そうか、立候補すると言ったからか。馬鹿な、こんな俺にそんな資格があるものか」
男は、大きく伸びをするとベッドから飛び出した。
気のおもい毎日がつづいた。
辞表をだす勇気ももてず、悶々とした日々が繰りかえされた。
相変わらず部長の嫌みなことばや、かつての同僚からの憐憫を受けていた。
そんな煩わしい日々のある退社時に、雨宿りをしているミドリに出会った。
あのときの事を思い出し、また平井道夫への傘のお礼もあって、「やあ!」と、声をかけた。

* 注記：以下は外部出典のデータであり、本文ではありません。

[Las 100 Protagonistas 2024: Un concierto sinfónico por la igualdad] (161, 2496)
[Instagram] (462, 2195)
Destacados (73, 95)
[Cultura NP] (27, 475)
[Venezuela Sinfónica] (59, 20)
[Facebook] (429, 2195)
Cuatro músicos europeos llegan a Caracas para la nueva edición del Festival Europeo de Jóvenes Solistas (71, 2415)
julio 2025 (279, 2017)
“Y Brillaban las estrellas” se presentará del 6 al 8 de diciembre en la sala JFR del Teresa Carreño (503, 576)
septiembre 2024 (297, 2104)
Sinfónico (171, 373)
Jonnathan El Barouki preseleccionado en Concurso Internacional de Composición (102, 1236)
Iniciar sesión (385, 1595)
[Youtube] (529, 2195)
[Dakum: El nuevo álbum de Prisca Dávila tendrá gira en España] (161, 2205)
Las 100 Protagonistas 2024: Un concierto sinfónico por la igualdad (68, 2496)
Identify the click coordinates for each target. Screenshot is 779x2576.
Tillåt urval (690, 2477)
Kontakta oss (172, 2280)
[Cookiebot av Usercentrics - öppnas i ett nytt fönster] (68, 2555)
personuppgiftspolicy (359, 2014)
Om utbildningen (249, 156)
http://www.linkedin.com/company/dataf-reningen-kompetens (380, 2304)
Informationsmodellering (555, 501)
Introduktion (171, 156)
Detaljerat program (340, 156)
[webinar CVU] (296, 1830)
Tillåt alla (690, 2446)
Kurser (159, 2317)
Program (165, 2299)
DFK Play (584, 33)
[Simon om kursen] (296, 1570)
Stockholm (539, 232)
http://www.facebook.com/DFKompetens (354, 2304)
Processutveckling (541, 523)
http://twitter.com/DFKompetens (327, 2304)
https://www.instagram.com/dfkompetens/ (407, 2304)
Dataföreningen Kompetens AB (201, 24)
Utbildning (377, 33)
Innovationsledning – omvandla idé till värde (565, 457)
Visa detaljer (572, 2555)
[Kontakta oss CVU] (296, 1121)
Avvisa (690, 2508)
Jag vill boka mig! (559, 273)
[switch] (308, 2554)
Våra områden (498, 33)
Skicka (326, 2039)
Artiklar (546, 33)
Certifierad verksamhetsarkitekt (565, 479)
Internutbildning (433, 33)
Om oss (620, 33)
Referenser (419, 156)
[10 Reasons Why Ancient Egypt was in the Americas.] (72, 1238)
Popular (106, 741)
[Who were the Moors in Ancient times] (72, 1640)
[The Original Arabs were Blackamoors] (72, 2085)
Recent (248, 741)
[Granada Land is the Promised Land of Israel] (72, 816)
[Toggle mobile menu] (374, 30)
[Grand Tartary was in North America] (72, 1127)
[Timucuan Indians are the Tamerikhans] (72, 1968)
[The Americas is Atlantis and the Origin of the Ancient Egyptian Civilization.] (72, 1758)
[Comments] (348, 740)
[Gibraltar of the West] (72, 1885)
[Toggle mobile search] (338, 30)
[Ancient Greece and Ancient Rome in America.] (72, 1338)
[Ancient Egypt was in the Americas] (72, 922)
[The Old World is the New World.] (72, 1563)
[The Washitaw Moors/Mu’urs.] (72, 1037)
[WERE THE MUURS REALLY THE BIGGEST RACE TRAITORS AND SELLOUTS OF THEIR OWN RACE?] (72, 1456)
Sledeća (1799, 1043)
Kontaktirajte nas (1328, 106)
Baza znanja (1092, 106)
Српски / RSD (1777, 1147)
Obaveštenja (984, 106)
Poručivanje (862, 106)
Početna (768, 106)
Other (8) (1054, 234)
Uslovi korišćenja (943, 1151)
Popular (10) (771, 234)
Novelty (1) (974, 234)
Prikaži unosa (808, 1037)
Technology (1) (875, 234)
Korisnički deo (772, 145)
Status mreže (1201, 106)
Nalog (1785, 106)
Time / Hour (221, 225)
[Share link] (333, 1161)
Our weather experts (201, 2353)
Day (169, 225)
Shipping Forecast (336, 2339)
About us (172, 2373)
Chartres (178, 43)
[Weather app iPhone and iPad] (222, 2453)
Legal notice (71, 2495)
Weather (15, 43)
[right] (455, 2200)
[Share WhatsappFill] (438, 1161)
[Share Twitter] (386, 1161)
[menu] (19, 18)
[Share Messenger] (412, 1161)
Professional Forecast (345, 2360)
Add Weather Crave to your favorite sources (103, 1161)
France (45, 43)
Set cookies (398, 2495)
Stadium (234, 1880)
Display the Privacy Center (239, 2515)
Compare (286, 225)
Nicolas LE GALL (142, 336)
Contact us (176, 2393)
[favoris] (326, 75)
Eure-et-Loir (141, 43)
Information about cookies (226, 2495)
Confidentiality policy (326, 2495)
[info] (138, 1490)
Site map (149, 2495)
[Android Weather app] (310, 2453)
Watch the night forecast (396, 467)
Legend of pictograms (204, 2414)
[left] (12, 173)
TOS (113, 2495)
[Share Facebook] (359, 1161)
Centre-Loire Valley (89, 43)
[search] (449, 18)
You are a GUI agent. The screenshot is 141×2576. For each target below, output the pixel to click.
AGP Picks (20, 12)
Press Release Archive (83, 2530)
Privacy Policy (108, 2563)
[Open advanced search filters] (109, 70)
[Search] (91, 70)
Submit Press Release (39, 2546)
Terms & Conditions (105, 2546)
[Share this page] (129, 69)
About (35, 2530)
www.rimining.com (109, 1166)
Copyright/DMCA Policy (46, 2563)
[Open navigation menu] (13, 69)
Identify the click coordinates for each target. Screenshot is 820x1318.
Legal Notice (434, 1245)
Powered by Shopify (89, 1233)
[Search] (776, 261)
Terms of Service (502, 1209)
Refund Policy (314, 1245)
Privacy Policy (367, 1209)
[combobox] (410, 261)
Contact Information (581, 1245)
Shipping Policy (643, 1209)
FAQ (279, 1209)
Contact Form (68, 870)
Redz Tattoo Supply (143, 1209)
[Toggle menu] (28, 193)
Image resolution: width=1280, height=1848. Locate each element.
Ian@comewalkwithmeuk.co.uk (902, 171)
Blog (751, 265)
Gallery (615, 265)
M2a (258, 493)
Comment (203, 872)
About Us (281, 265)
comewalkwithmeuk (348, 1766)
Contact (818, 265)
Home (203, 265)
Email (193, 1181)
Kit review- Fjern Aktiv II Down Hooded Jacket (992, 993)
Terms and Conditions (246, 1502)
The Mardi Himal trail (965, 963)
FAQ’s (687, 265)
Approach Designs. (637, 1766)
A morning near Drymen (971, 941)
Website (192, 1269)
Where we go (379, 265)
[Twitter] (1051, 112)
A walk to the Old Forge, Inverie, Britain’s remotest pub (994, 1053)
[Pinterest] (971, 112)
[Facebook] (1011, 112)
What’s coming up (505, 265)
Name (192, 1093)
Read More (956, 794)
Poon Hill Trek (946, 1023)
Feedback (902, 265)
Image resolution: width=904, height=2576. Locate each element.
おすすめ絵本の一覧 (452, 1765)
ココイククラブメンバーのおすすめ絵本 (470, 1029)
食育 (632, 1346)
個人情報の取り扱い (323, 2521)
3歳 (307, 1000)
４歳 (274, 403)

肩を落とし暗く打ちしおれていた瞳が、男の声に明るさを取りもどした。
男はひとつ傘のなかで、あの夜のように快活に笑い興じた。
あの喫茶店で、同じようにコーヒーを注文した。
そしてミドリから、兄の道夫を待っていたと聞かされた。
「それはいかん。すぐにも引き返そう。彼、待っているだろう」という男に、
「いいんです。」と、ミドリは頬を染めた。
その乙女のごとき恥じらいの仕種に、男はあの夢を思い出しドキリとした。
「しかし、平井くんが…」と、言いかけた男のことばをさえぎるようにミドリはキッパリと、
「いいんです、そろそろ兄ばなれをしなくてはいけないんです。
兄の交際あいての方にも悪いですし」と、交際相手もそこにくるのだと答えた。
「そうか、そうだね。平井君のデートの邪魔になるかも。
よし、そういうことなら、今夜はぼくに、エスコートさせてよ。
どうせこのまま帰っても、ひとりで食事をするだけだから。
ご馳走するよ、ミドリさん」
そんな男の誘いに、ミドリは明るく答えた。
「ぜひ! 御手洗さん 、そのあとでお酒もご馳走になりた…。
いやだ、あたしったら。ごめんなさい、調子にのりすぎて。
普段はこんなじゃないんですよ」
「いいよ、いいよ。どこでもお姫さまのご希望におこたえしますよ。
軽く食事をしてから、ナイトクラブにでも行きましょう。
それから、良かったら武と呼んでくれませんか?
女性には、名前で呼んで欲しいなあ、やっぱり。
特に、ミドリさんのような可愛いひとには」
男にとって久しぶりの楽しい語らいだった。
レストランにという男にたいし、ミドリは
「ここですませましょう。
ここのカレーライス、とっても美味しいんですよ」 と、こころ遣いをみせた。
財布のなかみを頭のなかで数えていた男には、ありがたいことばだった。